Can states also collect fees in addition to what the federal government will collect under the reinsurance fee?

Yes. State reinsurance assessments, however, which would be in addition to the federal assessment, have not yet been determined.

Are groups exempt based on size?

No. There is no exemption for small group health plans.

Are non-profit entities (for example, a Catholic diocese) exempt from the reinsurance fee?

8/22/12: No. The reinsurance fee does not contain an exception for church plans, such as a Catholic diocese. TPAs are required to pay the fee on behalf of the self-funded plan.

What are the dollars collected going to be used for?

The fee funds a reinsurance program for high claimants in non-grandfathered individual market plans both on and off the Exchange.

Which types of entities does the fee apply to?
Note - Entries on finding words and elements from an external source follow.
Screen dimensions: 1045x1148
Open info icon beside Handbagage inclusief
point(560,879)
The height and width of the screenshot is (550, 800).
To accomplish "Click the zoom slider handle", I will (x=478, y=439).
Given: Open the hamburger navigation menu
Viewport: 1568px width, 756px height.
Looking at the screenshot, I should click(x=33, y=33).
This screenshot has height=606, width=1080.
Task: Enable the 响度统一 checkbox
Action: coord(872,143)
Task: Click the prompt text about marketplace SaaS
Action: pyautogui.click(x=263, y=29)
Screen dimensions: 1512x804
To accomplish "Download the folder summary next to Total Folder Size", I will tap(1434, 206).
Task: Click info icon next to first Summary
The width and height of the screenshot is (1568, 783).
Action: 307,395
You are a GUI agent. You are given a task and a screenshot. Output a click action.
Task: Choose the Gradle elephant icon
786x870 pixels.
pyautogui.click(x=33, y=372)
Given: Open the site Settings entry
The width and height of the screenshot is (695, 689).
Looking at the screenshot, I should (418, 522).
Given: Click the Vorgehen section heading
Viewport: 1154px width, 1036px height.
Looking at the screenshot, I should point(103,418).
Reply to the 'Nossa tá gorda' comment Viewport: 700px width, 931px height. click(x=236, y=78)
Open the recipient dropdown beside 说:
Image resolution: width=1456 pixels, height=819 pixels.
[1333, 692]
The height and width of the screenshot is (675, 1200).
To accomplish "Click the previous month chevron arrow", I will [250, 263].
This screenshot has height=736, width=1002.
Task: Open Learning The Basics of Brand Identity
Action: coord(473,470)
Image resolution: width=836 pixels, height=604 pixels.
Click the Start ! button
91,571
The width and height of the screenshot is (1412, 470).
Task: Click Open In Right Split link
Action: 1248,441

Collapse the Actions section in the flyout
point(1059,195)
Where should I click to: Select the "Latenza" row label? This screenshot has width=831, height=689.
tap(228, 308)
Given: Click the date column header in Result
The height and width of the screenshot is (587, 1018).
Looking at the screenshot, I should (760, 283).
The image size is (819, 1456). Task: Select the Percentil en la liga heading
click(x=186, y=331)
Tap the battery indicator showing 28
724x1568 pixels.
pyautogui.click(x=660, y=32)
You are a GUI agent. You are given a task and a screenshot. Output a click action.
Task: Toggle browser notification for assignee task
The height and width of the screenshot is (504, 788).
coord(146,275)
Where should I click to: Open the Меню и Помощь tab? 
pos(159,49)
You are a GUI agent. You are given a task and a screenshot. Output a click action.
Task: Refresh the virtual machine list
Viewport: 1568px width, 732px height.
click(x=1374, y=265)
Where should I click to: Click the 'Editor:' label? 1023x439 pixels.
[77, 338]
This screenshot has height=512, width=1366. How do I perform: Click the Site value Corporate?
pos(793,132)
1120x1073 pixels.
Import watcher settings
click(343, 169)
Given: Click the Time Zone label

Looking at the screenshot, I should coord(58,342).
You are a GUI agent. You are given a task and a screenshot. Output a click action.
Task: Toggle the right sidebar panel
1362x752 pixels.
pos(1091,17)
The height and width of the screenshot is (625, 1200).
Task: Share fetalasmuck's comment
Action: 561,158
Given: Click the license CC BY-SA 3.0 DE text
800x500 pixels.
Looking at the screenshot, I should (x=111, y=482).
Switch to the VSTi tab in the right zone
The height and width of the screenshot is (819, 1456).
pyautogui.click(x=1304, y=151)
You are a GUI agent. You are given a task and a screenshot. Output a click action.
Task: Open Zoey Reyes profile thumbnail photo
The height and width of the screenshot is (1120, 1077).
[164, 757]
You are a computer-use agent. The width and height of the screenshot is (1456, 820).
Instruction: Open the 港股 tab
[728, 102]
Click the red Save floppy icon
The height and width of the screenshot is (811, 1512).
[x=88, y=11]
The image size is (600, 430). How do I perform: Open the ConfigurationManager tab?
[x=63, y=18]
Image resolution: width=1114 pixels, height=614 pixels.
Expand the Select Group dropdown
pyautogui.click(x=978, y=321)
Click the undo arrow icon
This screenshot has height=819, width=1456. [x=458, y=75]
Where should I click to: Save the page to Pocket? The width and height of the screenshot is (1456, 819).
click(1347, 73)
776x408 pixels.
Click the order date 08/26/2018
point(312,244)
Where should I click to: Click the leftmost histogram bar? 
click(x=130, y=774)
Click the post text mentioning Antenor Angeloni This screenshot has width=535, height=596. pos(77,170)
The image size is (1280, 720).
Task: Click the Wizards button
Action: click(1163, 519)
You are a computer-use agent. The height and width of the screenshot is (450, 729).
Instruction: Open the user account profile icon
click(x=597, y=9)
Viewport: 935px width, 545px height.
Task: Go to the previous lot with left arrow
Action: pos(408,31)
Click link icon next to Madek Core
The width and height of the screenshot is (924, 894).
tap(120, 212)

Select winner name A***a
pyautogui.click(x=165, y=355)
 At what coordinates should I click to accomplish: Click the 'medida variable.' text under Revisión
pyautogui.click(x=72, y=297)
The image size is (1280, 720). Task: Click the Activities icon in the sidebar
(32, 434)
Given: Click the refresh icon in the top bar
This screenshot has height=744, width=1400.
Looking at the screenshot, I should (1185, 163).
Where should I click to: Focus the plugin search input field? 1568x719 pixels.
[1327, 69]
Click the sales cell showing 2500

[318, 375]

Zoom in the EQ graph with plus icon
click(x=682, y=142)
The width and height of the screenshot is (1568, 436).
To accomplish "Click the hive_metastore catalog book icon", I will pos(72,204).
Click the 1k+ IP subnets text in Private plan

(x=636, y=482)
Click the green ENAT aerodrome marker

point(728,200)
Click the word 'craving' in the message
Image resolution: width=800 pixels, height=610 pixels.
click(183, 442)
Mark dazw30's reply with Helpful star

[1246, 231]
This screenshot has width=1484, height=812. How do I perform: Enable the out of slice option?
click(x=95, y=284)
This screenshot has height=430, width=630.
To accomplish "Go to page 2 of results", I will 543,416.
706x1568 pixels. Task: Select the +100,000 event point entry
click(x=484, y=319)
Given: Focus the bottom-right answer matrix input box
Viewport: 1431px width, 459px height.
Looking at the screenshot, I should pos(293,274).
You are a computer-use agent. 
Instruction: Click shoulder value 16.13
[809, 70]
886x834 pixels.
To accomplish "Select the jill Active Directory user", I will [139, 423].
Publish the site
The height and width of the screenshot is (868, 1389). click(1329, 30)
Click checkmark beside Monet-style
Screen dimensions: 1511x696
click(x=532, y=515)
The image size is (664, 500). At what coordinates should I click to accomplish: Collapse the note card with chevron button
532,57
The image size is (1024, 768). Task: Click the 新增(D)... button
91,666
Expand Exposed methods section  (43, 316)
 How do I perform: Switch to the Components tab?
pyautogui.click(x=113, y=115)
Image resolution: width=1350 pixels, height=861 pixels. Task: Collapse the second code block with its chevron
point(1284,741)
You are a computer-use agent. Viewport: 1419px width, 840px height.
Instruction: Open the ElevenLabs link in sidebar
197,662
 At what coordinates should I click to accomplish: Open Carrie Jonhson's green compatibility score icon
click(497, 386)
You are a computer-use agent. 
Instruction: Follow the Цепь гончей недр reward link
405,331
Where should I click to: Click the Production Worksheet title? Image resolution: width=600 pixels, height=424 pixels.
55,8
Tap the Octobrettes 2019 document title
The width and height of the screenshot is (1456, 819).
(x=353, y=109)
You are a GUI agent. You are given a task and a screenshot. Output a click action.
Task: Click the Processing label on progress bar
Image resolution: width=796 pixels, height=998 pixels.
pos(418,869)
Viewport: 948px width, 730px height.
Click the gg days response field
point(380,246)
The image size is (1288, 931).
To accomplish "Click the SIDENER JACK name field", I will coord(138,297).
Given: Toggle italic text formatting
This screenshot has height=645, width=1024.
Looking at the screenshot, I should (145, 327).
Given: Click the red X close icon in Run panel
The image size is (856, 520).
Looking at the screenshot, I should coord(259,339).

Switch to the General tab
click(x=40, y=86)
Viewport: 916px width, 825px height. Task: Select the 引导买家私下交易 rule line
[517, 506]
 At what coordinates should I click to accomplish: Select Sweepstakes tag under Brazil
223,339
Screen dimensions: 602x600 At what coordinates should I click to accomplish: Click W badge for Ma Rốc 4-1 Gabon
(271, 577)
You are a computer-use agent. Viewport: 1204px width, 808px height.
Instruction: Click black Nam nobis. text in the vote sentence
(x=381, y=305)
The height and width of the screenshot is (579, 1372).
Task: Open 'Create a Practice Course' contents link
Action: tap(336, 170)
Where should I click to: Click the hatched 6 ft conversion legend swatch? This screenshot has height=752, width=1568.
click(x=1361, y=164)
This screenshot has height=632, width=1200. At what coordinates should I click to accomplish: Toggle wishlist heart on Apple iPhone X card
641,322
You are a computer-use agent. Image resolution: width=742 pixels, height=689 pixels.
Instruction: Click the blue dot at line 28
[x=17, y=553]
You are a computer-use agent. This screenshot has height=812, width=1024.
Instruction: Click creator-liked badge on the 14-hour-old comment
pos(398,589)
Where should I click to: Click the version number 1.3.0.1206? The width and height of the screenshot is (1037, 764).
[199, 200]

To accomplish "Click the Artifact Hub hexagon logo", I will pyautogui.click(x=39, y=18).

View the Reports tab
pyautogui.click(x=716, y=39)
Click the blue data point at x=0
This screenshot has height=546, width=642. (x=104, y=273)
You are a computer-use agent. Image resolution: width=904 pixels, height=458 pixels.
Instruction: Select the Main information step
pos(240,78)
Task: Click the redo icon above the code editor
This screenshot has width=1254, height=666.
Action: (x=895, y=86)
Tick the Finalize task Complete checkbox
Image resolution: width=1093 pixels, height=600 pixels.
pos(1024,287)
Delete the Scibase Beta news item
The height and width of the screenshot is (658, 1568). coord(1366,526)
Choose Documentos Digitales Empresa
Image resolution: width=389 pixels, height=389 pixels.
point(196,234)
The fee applies to "contributing entities," which means a health insurance issuer, or a third party administrator on behalf of a self-insured group health plan, that offers one or more of the following plans or products:

  • Health plans for active employees (private and public sector)
  • Retiree health plans
  • Behavioral health
  • Pharmacy benefits
  • Individual market plans, including student health plans
  • Exchange plans
  • Grandfathered plans
  • Executive medical plans
What types of coverage are excluded from the fee?

The following are not impacted:

  • Medicare Advantage plans
  • Part D prescription drug benefits
  • Expatriate-only plans
  • Medicare supplement coverage that meets the requirements of section 1882(g)(1)
  • Stand-alone vision and dental (FI and ASO)
  • Coverage for specified diseases or hospital indemnity coverage
  • Accident only coverage
What is the financial impact of the fee?

The reinsurance fee is a per member per month assessment of approximately $5, which will vary by state.